### To-do list
**a)** Please quote everything from "Helen was born" down to "lives as homesteaders." in the passage about Helen and Scott below.
**b)** Extend the passage about Helen and Scott below, picking up after its final sentence.

### Excerpt provided
····················

Helen was born into a well-to-do family but had a rebellious streak that led her into music, astrology, the occult, and philosophy. In the 1920s she was the lover -- at least on the mental plane -- of an Indian philospher named Krisnamurti who was apparently famous in his day. Helen assumes that the reader knows who this "world teacher" was. I confess I never heard of him --and more explanation as to who he was and what he taught would have been helpful. Later Helen took up with Scott and they moved to the country and spent the rest of their lives as homesteaders.
Scott was a cantankerous communist and I didn't grow any fonder of him by reading Helen's account. He was rigid and narrow-minded. Helen quotes some of his letters. He wrote her in a tone that would inspire my wife to respond, "Buzz off, you old goat." Although she wouldn't say "buzz." Scott's wrote savage letters to his son by a previous wife. Small wonder the boy dropped the last name of Nearing. In Scott's eyes, his son committed the unpardonable sin of criticizing the Soviet Union -- and Scott refused even to go to his funeral. One wonders whether Helen might be getting a bit of posthumous revenge on the old radical by publishing letters he wrote that show him as less than benign.

····················

### Extracted information
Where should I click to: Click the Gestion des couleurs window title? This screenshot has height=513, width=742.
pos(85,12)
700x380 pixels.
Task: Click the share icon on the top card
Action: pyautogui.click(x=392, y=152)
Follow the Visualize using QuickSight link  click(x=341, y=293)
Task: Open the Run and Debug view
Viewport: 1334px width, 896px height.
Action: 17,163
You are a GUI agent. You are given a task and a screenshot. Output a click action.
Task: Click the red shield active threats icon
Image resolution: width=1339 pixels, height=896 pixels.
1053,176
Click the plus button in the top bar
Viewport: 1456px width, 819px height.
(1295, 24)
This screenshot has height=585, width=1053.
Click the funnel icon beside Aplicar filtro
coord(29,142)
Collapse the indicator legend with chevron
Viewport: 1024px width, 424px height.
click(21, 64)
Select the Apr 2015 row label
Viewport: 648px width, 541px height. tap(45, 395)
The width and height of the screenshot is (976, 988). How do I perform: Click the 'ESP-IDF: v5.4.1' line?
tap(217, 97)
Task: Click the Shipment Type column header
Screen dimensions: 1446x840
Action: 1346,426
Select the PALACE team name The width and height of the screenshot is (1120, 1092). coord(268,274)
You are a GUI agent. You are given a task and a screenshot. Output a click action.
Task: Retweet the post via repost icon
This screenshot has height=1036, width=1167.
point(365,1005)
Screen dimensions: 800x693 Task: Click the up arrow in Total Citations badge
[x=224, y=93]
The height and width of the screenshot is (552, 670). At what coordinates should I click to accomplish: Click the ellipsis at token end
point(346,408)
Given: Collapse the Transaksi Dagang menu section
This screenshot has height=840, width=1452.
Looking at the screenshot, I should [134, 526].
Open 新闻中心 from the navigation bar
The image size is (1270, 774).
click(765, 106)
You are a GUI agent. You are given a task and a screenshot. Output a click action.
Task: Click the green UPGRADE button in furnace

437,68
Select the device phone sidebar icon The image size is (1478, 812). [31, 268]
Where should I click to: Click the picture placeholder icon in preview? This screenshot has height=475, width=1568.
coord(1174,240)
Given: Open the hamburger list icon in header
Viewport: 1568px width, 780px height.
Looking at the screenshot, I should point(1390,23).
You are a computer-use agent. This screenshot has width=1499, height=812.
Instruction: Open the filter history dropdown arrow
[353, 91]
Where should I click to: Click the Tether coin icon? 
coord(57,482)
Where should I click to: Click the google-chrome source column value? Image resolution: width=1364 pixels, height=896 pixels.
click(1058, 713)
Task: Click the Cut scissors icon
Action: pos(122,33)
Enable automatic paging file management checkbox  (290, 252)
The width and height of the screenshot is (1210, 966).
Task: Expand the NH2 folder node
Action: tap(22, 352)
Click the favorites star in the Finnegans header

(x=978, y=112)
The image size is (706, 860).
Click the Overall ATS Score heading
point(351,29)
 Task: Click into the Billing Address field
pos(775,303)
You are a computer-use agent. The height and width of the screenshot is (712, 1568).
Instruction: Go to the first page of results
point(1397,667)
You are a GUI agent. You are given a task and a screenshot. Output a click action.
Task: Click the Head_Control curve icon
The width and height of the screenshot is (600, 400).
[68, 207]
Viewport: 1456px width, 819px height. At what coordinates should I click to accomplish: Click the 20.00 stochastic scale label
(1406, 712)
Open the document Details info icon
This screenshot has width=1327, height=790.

····················

### Solved tasks
**a)**
Helen was born into a well-to-do family but had a rebellious streak that led her into music, astrology, the occult, and philosophy. In the 1920s she was the lover -- at least on the mental plane -- of an Indian philospher named Krisnamurti who was apparently famous in his day. Helen assumes that the reader knows who this "world teacher" was. I confess I never heard of him --and more explanation as to who he was and what he taught would have been helpful. Later Helen took up with Scott and they moved to the country and spent the rest of their lives as homesteaders.

**b)**
However, the bulk of the book is a a highly favorable account of Scott and Helen and their life together. They were the gurus of the back to the land movement in the 1960s and the 1970s and their books about their life in the country are minor classics. Read "Living the Good Life" first and if you are interested in learning more about the Nearings read this book. Whatever you may think of them the Nearings were an interesting couple. Their homestead can be visited near Castine, ME.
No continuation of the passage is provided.